Architect plants seed of a homegrown food revolution
December 9 2020
An architect has hit upon a novel solution for flat dwellers without access to a garden or allotment who wish to grow food with a novel hydroponic planter which requires no soil or electricity.
The bamboo fibre and corn starch composite GrowPod serves as a low-tech all-in-one solution for growing fruit and veg within the home, enabling anyone to become an urban farmer while also addressing access to affordable healthy food and climate change.
Developed by Conor Gallagher, 30, a Glasgow School of Art-trained architect from Belfast now living in London, the design is claimed to employ 90% less water than traditional hydroponics and there is no requirement for artificial lighting.

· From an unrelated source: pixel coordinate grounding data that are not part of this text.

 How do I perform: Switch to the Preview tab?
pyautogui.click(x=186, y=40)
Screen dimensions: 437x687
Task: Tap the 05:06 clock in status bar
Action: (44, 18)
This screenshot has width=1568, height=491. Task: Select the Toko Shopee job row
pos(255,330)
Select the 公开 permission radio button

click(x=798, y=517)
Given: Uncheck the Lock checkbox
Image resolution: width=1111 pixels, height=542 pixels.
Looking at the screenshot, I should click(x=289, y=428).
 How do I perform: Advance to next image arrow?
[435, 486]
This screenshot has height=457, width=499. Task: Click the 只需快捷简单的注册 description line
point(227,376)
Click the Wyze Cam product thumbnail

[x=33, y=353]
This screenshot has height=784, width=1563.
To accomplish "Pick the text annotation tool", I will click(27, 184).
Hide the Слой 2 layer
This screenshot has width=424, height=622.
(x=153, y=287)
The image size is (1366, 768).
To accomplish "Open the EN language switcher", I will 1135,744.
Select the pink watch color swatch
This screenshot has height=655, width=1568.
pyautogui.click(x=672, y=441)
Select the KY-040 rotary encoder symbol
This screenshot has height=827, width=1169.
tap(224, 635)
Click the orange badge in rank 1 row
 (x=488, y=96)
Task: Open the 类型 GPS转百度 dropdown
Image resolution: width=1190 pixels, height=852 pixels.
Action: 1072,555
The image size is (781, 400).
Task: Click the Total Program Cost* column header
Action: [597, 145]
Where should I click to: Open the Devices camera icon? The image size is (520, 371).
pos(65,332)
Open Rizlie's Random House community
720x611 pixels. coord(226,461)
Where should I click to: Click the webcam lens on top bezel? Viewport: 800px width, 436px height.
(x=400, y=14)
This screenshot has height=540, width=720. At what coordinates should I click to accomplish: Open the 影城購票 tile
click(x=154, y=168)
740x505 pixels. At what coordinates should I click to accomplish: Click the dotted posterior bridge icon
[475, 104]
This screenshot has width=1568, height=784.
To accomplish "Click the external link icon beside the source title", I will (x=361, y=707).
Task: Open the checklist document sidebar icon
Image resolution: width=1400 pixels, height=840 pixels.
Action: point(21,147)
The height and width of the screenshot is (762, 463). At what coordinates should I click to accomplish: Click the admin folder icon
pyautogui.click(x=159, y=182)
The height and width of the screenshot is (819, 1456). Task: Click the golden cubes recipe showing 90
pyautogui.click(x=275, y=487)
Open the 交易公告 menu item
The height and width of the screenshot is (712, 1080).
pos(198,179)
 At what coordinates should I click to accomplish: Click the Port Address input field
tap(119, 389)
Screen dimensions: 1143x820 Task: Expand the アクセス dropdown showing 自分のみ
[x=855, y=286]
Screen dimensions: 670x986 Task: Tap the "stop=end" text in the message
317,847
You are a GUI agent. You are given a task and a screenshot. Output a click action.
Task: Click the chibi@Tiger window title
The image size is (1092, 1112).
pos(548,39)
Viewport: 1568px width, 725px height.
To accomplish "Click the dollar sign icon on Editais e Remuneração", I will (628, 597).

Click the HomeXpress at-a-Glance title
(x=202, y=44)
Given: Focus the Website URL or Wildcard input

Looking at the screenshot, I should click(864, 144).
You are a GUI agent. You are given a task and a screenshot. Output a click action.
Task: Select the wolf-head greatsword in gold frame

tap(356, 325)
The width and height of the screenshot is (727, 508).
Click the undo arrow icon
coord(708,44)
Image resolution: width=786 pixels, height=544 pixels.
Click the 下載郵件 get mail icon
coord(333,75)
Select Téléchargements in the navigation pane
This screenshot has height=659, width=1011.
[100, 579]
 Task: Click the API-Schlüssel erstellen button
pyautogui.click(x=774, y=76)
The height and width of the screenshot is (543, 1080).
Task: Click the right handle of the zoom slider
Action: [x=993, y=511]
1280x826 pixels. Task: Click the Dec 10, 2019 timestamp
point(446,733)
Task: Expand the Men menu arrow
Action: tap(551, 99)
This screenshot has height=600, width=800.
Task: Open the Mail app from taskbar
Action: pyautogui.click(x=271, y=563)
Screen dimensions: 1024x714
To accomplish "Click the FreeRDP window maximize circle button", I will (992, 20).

Described as more sustainable than vertical farming of stacked hydroponic planters the small-scale solution does away with soil entirely to utilise a simple body of water as the growth medium. Leaving the hard work to nature the GrowPod only requires access to a sunny windowsill to perform its magic.
Gallagher said: "By making it as easy as possible for every consumer to grow for themselves we can create a behaviour change which has the potential to save the planet.
“After I moved to London from Glasgow, I saw how people wanted to eat healthily and ethically, but it wasn’t affordable to do so. Most people I knew had no garden and hardly any indoor space. By using hydroponics, the technology of vertical farms, there’s no need for soil which makes the plant far more space-efficient.
“By growing even a small bunch of salad herbs at home, every household can have a direct relationship with the food they eat and where it comes from."
Gallagher is also the founder of AllotMe, a digital platform pairing city residents with available land and gardens in their area for cultivation.
10 Comments
“..enabling anyone to become an urban farmer while also addressing access to affordable healthy food and climate change”
and
“we can create a behaviour change which has the potential to save the planet”
and
“every household can have a direct relationship with the food they eat”.
When I hear this stuff, my bull-ometer kicks into overload. This is marketing spin, clap-trap of the highest order, utter bo**ocks. I have used hydroponics myself, but I was never under the impression it was saving the world. And of course it’s called a ‘GrowPod’. Of course it is; presumably ‘I-Pot’ was taken.
This is a serious thing – I see a lot of architecture graduates spouting this stuff, is this what you get taught these days? No wonder we’re losing work to the more practically-minded.
Please do not be stupid enough judge a country by what a few morons with too much time on their hands contribute on this forum.
Well done Conor - ignore the haters.
I doubt the GrowPod will save the world or improve my relationship with Rosemary, but it’s a lovely wee thing…..Good luck with it Conor.